» **EXERCISE REQUIREMENTS**: Return the listing that follows, word for word.

» **GIVEN INFORMATION**:
[Start of section]

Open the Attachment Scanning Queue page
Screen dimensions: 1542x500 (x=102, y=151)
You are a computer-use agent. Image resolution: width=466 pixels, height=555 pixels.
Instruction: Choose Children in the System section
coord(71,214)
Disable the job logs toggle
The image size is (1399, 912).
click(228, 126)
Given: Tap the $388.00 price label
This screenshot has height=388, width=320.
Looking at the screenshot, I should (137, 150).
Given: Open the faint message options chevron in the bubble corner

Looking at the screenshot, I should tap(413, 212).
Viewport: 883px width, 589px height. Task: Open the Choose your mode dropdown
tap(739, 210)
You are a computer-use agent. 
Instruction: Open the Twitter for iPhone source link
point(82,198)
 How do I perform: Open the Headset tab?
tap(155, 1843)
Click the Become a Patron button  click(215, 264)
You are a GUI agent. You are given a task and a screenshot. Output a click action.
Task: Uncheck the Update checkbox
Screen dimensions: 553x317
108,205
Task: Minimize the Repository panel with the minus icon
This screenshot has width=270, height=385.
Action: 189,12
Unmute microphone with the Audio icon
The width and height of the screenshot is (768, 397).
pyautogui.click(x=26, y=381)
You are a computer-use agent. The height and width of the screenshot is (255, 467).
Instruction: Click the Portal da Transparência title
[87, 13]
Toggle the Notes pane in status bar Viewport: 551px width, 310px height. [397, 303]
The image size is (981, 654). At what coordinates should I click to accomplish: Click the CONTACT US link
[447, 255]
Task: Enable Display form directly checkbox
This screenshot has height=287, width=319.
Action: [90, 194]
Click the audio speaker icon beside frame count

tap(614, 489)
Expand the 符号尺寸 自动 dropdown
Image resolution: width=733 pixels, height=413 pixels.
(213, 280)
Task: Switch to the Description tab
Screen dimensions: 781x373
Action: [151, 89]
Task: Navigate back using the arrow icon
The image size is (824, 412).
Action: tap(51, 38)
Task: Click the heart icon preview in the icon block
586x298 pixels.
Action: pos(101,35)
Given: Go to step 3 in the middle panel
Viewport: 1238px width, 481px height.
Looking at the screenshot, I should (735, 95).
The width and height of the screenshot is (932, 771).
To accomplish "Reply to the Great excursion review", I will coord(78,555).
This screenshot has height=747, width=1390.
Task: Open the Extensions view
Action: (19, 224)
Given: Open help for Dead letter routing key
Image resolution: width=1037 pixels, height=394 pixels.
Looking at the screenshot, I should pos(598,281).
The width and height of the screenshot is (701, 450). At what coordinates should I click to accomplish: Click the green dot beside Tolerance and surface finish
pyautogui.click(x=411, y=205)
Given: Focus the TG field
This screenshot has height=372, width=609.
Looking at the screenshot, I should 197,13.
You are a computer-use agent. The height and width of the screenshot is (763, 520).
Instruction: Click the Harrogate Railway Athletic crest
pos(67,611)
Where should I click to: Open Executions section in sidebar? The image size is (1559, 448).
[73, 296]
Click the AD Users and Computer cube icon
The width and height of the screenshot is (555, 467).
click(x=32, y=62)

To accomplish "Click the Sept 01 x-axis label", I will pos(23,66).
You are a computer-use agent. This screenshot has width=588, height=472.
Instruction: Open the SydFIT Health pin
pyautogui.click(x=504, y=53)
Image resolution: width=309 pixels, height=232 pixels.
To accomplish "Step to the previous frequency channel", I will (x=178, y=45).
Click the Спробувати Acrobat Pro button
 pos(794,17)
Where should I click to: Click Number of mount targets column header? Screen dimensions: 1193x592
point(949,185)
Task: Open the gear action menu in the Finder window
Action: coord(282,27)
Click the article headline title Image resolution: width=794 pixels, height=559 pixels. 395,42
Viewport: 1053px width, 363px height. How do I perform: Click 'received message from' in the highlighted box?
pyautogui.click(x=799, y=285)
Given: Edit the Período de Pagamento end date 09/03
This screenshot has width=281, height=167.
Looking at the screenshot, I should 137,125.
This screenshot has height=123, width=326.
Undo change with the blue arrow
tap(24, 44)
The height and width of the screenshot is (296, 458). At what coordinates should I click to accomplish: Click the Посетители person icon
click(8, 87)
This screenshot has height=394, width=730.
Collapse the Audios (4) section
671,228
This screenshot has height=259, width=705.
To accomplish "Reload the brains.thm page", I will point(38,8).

[End of section]

» **WRITTEN SOLUTION**:
Open the Attachment Scanning Queue page
Screen dimensions: 1542x500 (x=102, y=151)
You are a computer-use agent. Image resolution: width=466 pixels, height=555 pixels.
Instruction: Choose Children in the System section
coord(71,214)
Disable the job logs toggle
The image size is (1399, 912).
click(228, 126)
Given: Tap the $388.00 price label
This screenshot has height=388, width=320.
Looking at the screenshot, I should (137, 150).
Given: Open the faint message options chevron in the bubble corner

Looking at the screenshot, I should tap(413, 212).
Viewport: 883px width, 589px height. Task: Open the Choose your mode dropdown
tap(739, 210)
You are a computer-use agent. 
Instruction: Open the Twitter for iPhone source link
point(82,198)
 How do I perform: Open the Headset tab?
tap(155, 1843)
Click the Become a Patron button  click(215, 264)
You are a GUI agent. You are given a task and a screenshot. Output a click action.
Task: Uncheck the Update checkbox
Screen dimensions: 553x317
108,205
Task: Minimize the Repository panel with the minus icon
This screenshot has width=270, height=385.
Action: 189,12
Unmute microphone with the Audio icon
The width and height of the screenshot is (768, 397).
pyautogui.click(x=26, y=381)
You are a computer-use agent. The height and width of the screenshot is (255, 467).
Instruction: Click the Portal da Transparência title
[87, 13]
Toggle the Notes pane in status bar Viewport: 551px width, 310px height. [397, 303]
The image size is (981, 654). At what coordinates should I click to accomplish: Click the CONTACT US link
[447, 255]
Task: Enable Display form directly checkbox
This screenshot has height=287, width=319.
Action: [90, 194]
Click the audio speaker icon beside frame count

tap(614, 489)
Expand the 符号尺寸 自动 dropdown
Image resolution: width=733 pixels, height=413 pixels.
(213, 280)
Task: Switch to the Description tab
Screen dimensions: 781x373
Action: [151, 89]
Task: Navigate back using the arrow icon
The image size is (824, 412).
Action: tap(51, 38)
Task: Click the heart icon preview in the icon block
586x298 pixels.
Action: pos(101,35)
Given: Go to step 3 in the middle panel
Viewport: 1238px width, 481px height.
Looking at the screenshot, I should (735, 95).
The width and height of the screenshot is (932, 771).
To accomplish "Reply to the Great excursion review", I will coord(78,555).
This screenshot has height=747, width=1390.
Task: Open the Extensions view
Action: (19, 224)
Given: Open help for Dead letter routing key
Image resolution: width=1037 pixels, height=394 pixels.
Looking at the screenshot, I should pos(598,281).
The width and height of the screenshot is (701, 450). At what coordinates should I click to accomplish: Click the green dot beside Tolerance and surface finish
pyautogui.click(x=411, y=205)
Given: Focus the TG field
This screenshot has height=372, width=609.
Looking at the screenshot, I should 197,13.
You are a computer-use agent. The height and width of the screenshot is (763, 520).
Instruction: Click the Harrogate Railway Athletic crest
pos(67,611)
Where should I click to: Open Executions section in sidebar? The image size is (1559, 448).
[73, 296]
Click the AD Users and Computer cube icon
The width and height of the screenshot is (555, 467).
click(x=32, y=62)

To accomplish "Click the Sept 01 x-axis label", I will pos(23,66).
You are a computer-use agent. This screenshot has width=588, height=472.
Instruction: Open the SydFIT Health pin
pyautogui.click(x=504, y=53)
Image resolution: width=309 pixels, height=232 pixels.
To accomplish "Step to the previous frequency channel", I will (x=178, y=45).
Click the Спробувати Acrobat Pro button
 pos(794,17)
Where should I click to: Click Number of mount targets column header? Screen dimensions: 1193x592
point(949,185)
Task: Open the gear action menu in the Finder window
Action: coord(282,27)
Click the article headline title Image resolution: width=794 pixels, height=559 pixels. 395,42
Viewport: 1053px width, 363px height. How do I perform: Click 'received message from' in the highlighted box?
pyautogui.click(x=799, y=285)
Given: Edit the Período de Pagamento end date 09/03
This screenshot has width=281, height=167.
Looking at the screenshot, I should 137,125.
This screenshot has height=123, width=326.
Undo change with the blue arrow
tap(24, 44)
The height and width of the screenshot is (296, 458). At what coordinates should I click to accomplish: Click the Посетители person icon
click(8, 87)
This screenshot has height=394, width=730.
Collapse the Audios (4) section
671,228
This screenshot has height=259, width=705.
To accomplish "Reload the brains.thm page", I will point(38,8).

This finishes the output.